Following on from our successful synchrotron experiment, I spent a week in Tokyo. I was honoured to give an Evolutionary Morphology seminar at the beautiful and historic campus of the University of Tokyo (those ginkgo leaves!) and visit Tatsuya Hirasawa’s lab. Tatsuya Hirasawa and his group analyse fossil specimens using synchrotron radiation, as well as developmental genetic analyses of living animals at the gene and cellular level to investigate “Evo-Devo” of vertebrates. To his group and other guests from various institutions in Tokyo, I presented research on “Digital Palaeontology of the Early Vertebrates” to a very engaged and interesting group.

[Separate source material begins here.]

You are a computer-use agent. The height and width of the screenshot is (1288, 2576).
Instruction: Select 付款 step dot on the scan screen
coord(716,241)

Evolutionary Morphology seminar, University of Tokyo, Japan, November 2024.Alice and Tatsuya at the University of Tokyo.
I also took the opportunity to travel nearby Tsukuba to visit A/Prof. Daichi Suzuki (University of Tsukuba), whom I had met recently at the ISELV meeting in Quebec. He investigates the evolutionary origin of the vertebrate brain and consciousness, which is absolutely fascinating! Whilst there I got to look at some cool lamprey scans he and his students are working on, and give a palaeontology seminar. Biiiiiiiiiiiiiig thanks to the amazing Chisako Sakata for the tour of the National Museum of Nature and Science Tsukuba Research Center!
Visiting the National Museum of Nature and Science Tsukuba Research Center with my family.

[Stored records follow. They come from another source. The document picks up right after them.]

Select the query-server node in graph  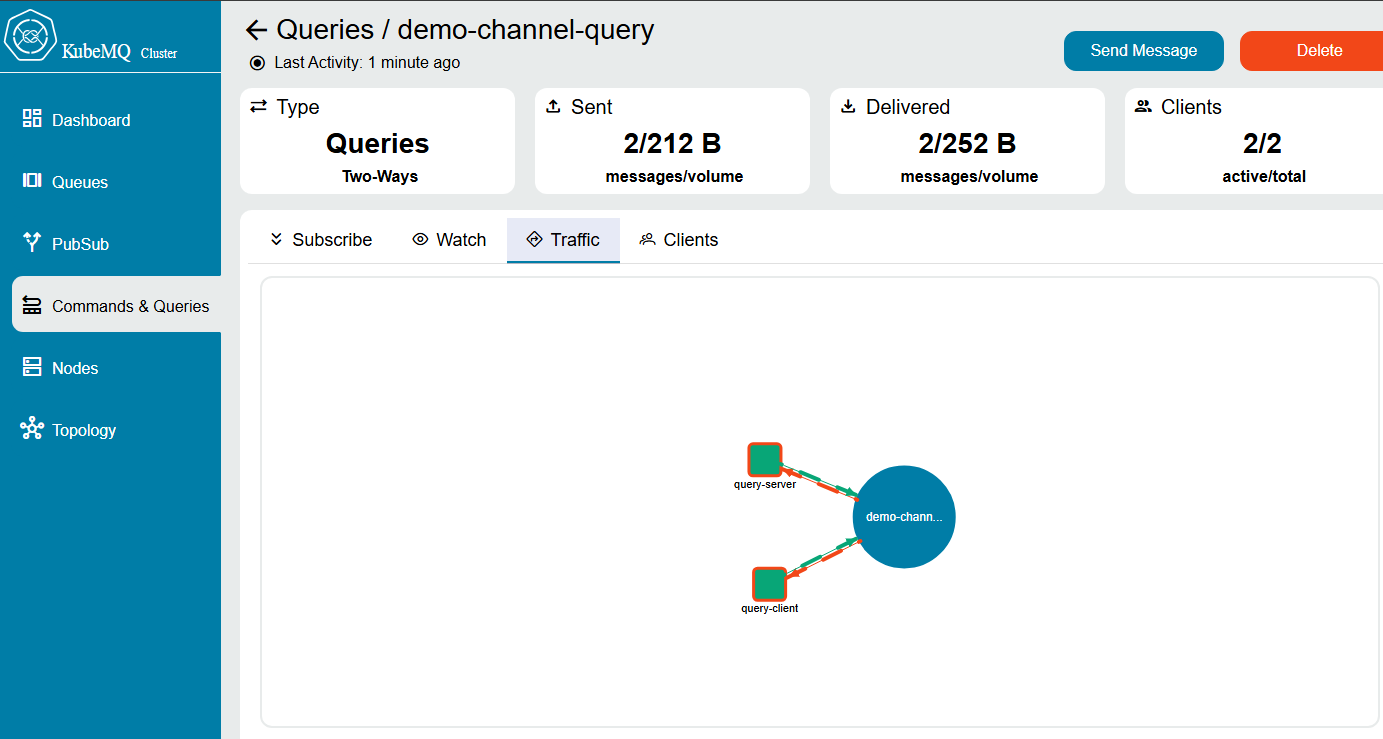(x=764, y=460)
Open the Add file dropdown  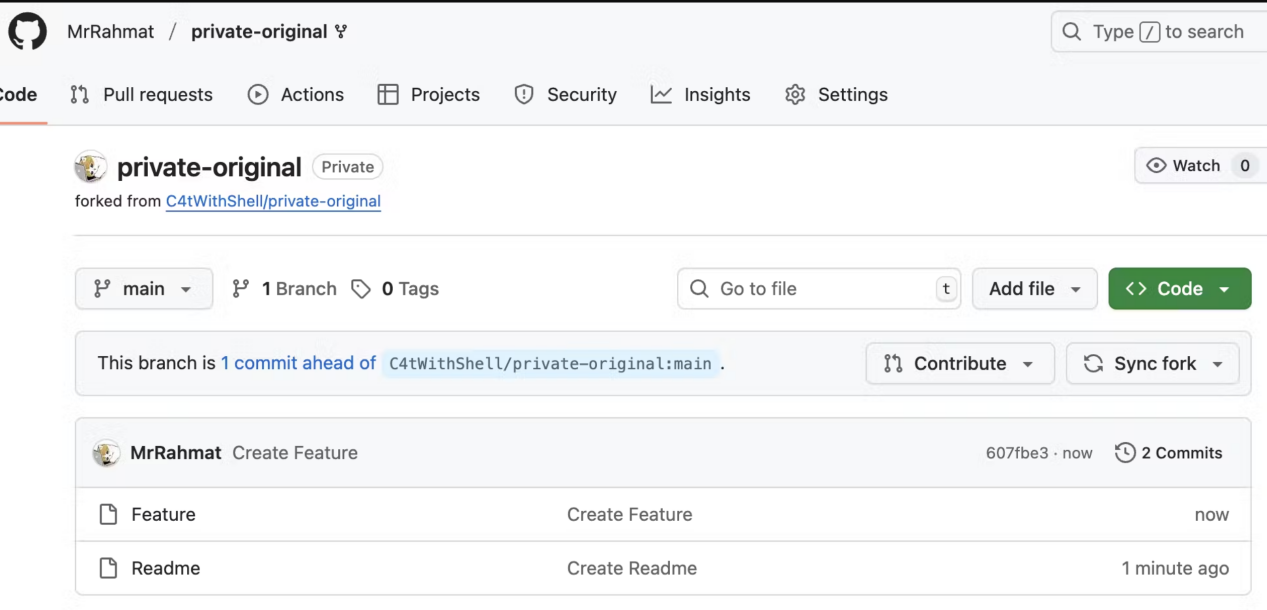(x=1034, y=289)
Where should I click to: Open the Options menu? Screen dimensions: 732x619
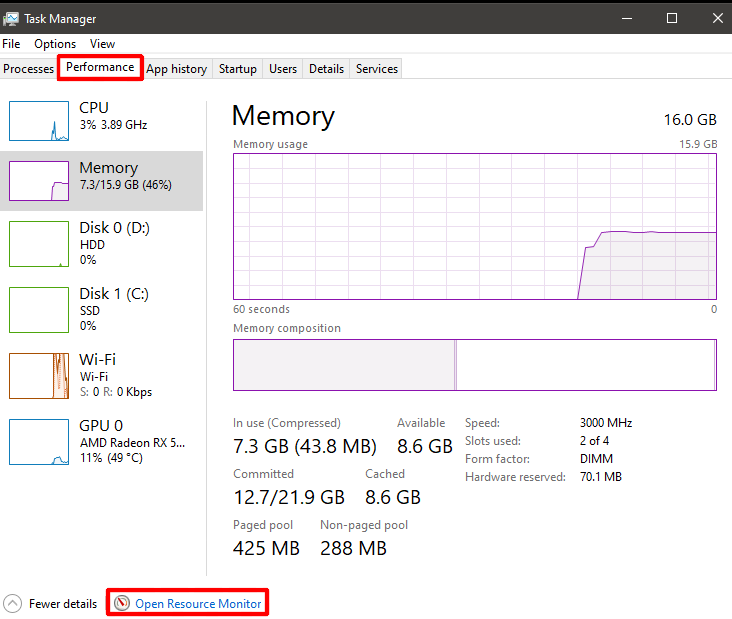coord(55,44)
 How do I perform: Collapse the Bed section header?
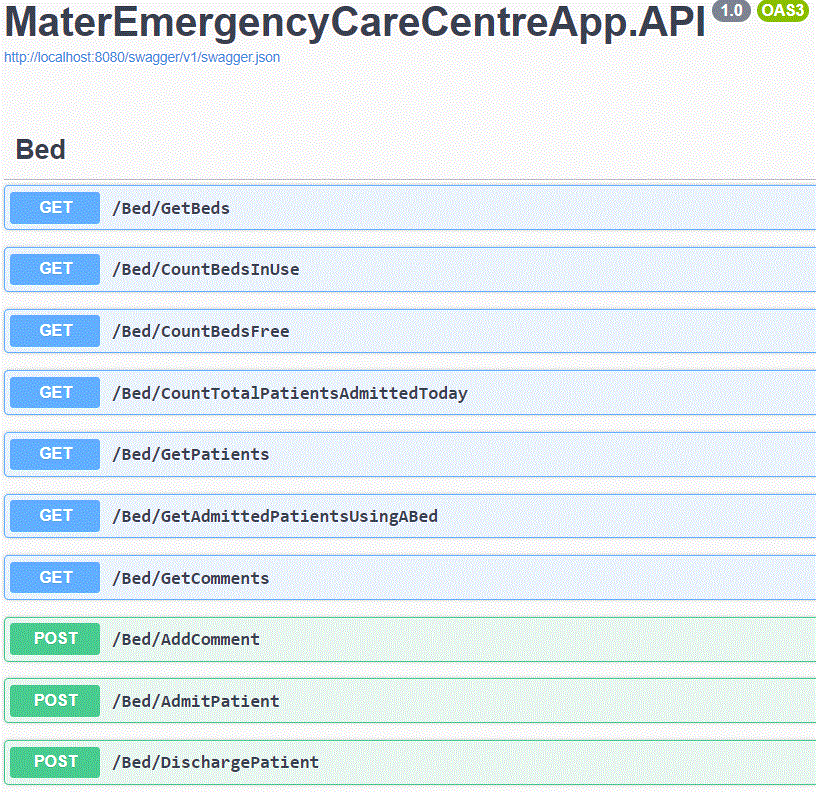[41, 149]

Paleomorphology Seminar, University of Tsukuba.
I had such a wonderful time in Japan, AND was lucky enough to get back briefly less than two months after this visit for the 4th International Coelacanth Symposium, also held in Tokyo. Two visits in close succession was a great reason to revive my old high school Japanese… (また日本に行きたい!) That being said, I can’t wait for the next trip!!!
Dr Alice Clement